Which lines of the data below contain "will"? Please show them all.

***** Data provided *****

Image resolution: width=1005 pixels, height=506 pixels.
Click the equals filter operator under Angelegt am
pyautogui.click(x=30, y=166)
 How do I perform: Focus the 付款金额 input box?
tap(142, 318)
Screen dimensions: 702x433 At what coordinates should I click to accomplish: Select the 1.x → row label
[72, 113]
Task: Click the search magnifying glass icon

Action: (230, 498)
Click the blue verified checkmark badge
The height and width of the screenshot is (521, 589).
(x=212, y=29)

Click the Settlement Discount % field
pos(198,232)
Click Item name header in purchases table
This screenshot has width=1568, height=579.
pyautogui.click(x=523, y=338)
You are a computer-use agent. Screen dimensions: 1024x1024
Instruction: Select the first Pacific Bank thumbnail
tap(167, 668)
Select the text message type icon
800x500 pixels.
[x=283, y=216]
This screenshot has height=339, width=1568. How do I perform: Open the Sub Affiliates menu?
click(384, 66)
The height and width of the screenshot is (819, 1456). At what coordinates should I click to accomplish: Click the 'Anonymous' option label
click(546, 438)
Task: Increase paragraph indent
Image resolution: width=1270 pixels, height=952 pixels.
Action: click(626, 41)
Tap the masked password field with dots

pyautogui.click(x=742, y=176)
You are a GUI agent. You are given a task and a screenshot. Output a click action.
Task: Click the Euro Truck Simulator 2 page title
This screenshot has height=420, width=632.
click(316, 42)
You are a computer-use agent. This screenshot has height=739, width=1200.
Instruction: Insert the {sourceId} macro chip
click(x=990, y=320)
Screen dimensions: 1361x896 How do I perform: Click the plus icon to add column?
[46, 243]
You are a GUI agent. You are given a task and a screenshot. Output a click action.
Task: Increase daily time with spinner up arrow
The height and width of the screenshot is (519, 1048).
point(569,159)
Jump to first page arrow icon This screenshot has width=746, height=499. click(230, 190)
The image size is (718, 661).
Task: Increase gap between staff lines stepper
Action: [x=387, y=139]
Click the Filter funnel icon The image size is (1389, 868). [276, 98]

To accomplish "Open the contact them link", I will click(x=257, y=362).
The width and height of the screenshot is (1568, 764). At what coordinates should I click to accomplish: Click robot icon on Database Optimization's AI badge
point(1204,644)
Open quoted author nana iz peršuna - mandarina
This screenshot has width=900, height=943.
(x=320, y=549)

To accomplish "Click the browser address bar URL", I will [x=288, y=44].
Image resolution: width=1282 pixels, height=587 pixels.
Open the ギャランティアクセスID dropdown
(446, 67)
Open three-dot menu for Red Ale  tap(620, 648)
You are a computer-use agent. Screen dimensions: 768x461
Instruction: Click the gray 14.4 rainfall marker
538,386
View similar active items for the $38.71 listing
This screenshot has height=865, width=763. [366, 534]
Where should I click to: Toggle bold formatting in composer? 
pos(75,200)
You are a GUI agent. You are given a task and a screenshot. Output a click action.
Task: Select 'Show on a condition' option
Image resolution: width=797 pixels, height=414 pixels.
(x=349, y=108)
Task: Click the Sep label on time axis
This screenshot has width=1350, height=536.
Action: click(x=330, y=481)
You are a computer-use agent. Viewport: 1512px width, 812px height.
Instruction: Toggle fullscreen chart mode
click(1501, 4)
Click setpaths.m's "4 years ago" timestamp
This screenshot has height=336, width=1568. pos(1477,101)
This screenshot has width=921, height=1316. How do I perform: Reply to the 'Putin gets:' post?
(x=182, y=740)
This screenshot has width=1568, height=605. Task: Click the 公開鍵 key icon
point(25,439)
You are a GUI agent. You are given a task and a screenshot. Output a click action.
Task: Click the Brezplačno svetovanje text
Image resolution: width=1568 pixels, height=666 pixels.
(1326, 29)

*****

Reply
To accomplish "Open the contact them link", I will click(x=257, y=362).
To accomplish "Click the browser address bar URL", I will [x=288, y=44].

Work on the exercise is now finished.